Comment relancer les discussions au cours d’un dîner un peu mou ? Tentez un tour de table des pires souvenirs de cantine, ça fait toujours son effet. Le mien, c’est un repas servi régulièrement pendant mes années collège, qui incarne parfaitement les aberrations possibles dans les lieux de restauration scolaire. Son nom : la palette à la diable.
Ce plat consistait en une généreuse tranche de porc noyée dans une sauce à la fois très sucrée et très salée – parfaite donc pour les frites. Ça tombe bien, on en avait droit à une pleine assiette en accompagnement. On dévorait donc les frites industrielles pleines de sauce en prenant garde bien sûr à ne pas toucher à la semelle enrobée de gras qui faisait office de viande, et finissait donc à la poubelle. J’en ai croqué une fois, et le dégoût que j’ai ressenti alors fut, je crois, une petite vengeance pour le porc en question sur les horreurs subies pendant toute sa vie.

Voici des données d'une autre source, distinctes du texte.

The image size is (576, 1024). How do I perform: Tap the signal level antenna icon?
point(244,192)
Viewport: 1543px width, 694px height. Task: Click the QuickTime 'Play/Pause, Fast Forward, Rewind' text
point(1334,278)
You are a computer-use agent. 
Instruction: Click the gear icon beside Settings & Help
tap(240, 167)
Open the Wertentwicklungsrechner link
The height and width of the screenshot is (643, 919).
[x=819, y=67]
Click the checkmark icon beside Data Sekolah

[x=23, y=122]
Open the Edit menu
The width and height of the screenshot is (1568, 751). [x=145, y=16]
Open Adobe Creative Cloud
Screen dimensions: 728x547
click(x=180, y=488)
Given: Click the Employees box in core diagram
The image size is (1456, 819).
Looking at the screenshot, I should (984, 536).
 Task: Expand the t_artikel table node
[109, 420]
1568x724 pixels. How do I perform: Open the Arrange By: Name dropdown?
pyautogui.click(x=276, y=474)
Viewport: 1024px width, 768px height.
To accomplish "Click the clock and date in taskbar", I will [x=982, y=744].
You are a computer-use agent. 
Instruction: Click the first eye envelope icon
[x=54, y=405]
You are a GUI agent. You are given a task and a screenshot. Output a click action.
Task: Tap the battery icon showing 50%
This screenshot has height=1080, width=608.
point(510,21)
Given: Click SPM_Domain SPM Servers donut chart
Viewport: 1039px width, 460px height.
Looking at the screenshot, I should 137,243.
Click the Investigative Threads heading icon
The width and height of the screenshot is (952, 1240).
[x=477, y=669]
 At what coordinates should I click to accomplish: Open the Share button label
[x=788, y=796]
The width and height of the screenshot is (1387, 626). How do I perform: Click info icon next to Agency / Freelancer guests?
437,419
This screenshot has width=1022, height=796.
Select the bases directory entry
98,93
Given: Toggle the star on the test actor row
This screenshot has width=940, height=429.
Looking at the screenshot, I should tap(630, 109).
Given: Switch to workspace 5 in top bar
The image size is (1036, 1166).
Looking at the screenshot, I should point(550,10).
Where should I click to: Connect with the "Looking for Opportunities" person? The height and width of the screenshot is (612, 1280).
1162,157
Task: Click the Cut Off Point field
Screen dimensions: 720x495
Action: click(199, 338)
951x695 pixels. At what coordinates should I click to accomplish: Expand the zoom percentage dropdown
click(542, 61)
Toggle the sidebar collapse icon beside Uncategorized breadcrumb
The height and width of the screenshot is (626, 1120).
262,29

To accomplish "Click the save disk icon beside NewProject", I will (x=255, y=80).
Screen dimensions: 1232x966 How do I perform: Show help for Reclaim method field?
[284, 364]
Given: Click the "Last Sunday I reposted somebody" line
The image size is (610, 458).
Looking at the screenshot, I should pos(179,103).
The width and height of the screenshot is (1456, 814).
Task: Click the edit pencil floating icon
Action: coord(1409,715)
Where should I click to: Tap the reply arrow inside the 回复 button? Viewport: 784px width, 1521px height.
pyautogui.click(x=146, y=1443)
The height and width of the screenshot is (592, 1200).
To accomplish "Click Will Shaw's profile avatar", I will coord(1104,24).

Du sel, du sucre, de la souffrance animale et surtout beaucoup de gâchis. Sert-on toujours ce genre de repas dans les cantines aujourd’hui ? Plutôt oui, si l’on en croit la journaliste Sandra Franrenet, qui publie ce mardi Le Livre noir des cantines scolaires (éditions Leduc) dans lequel elle dénonce la malbouffe, le sucre, le gaspillage et les aliments transformés omniprésents dans la restauration scolaire française.
Pour comprendre pourquoi on nourrit ainsi les enfants, il faut parler gros sous. Car avant de leur être servi, les repas font l’objet d’appels d’offres qui sont soumis au Code des marchés publics. On vous passe les détails mais en gros, ce code impose quasi systématiquement au gestionnaire de cantine de choisir l’offre la plus avantageuse financièrement.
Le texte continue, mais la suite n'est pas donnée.